Orda bir köy var uzakta
Zaman zaman “Lojistik Köy” kavramını dile getiriyor, bu konudaki düşüncelerimizi kaleme alıyoruz. Aslında artık köy kavramı ile yetinmek de çok doğru gelmiyor bana; bizim “Lojistik Kentler”, “Lojistik Mega Kentler” kavramlarını dile getirmemiz ve bunları artık uygulamada da görüyor olmamız gerekiyor.
Lojistik köy, yapılan tanımlarda, ulusal ve uluslararası geçişlerde taşımacılık, dağıtım, depolama, elleçleme, ürünlerin konsolidasyonu ve ayrıştırması, gümrükleme, ihracat, ithalat ve transit işlemler, alt yapı hizmetleri, sigorta ve bankacılık, danışmanlık ve üretim gibi birçok bütünleşmiş lojistik faaliyetin ticari temele dayandırılarak belirli bir alanda çeşitli işletmenler tarafından yerine getirildiği özel merkezler olarak ifade edilmekte.

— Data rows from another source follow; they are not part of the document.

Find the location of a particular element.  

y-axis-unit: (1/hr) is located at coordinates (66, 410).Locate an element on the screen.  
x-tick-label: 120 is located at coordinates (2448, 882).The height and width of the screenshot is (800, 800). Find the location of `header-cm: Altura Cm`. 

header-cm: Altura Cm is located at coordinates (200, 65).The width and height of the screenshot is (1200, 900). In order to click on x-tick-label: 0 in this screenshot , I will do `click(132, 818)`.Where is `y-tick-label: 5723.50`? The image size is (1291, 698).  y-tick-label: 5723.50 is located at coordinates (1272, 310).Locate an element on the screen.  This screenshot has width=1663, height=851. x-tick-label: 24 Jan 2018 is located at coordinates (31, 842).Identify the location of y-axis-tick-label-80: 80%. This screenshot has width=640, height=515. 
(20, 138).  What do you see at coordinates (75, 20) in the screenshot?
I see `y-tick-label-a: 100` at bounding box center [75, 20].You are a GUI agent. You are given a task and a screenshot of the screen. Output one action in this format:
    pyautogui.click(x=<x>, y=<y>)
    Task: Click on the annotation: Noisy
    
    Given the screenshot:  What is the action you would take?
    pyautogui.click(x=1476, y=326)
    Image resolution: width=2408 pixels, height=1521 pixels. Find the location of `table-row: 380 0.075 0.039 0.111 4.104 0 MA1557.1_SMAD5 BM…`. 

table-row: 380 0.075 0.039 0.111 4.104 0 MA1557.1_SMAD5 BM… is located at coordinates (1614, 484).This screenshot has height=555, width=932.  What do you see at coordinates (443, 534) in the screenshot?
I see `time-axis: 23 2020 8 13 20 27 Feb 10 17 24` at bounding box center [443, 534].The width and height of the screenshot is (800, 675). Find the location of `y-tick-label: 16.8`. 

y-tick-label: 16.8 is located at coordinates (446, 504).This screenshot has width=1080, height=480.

Tanıma bakınca ve yorumlayınca, bir lojistik kuruluşunun yapabileceği ne kadar çok konu başlığı olduğunu da görebilmek mümkün.
Ülkemizin coğrafi konumu, sürekli gelişen dış ticaret hacmi ve ülke dinamiklerini de üzerine eklediğimizde, köylere değil kentlere ihtiyacımızın olduğu zaten çok net görülebilmekte.Dünya üzerinde kurulu olan ve başarılı işleyişe sahip görülen lojistik köylerin genellikle büyük sanayi ve üretim merkezlerine yakın bir konumda yer almalarına, yanı sıra, liman veya gümrük bölgelerine de yakın olmalarına dikkat ediliyor. Kurulu oldukları arazilerin, olabildiğince düz ve engebesiz olması, araç hareketlerinin rahat olması sebebi ile geniş araziler üzerinde yer alıyor olmaları ve gerektiğinde büyümeye elverişli bölgelerde yer almaları da bu köylerin ortak özellikleri. Yine limanın yanı sıra, demiryolu ile ulaşımının da mümkün olabildiği ve yerleşim merkezlerinin trafiğini olumsuz etkilemeyecek, bilakis rahat etmesini sağlayacak bir konumda olmaları da lojistik köylerin ortak özellikleri arasında. Fransa, İtalya, Yunanistan, Almanya, İspanya, Danimarka, Hollanda, Polonya, Ukrayna, Macaristan, Belçika, Lüksemburg ve Portekiz’in bu konuda başı çektiğini söylemek mümkün. Ölçek ekonomisi ile, aynı olanakları, aktarma terminallerini ve donanımları kullanmak durumunda olan kullanıcılar, bu dev konsolidasyon merkezleri sayesinde verimli maliyetlere ulaşmış ve zaman kayıplarından da büyük ölçüde kurtulmuş olacaklar. Lojistik merkezlerde yer alacak işletmelerin ortak amacının, süreçlerin ve kaynakların optimize edilebilmesi olabilmelidir. Lojistik maliyetlerinde elde edilen bu avantajın da günün sonunda ürünün maliyetine de yansıyacağı, ihracatta da daha rekabetçi fiyatlar elde edilebileceğini unutmadan, hep birlikte bu konuda daha somut adımlar atabilmenin hesabını yapabilmeliyiz.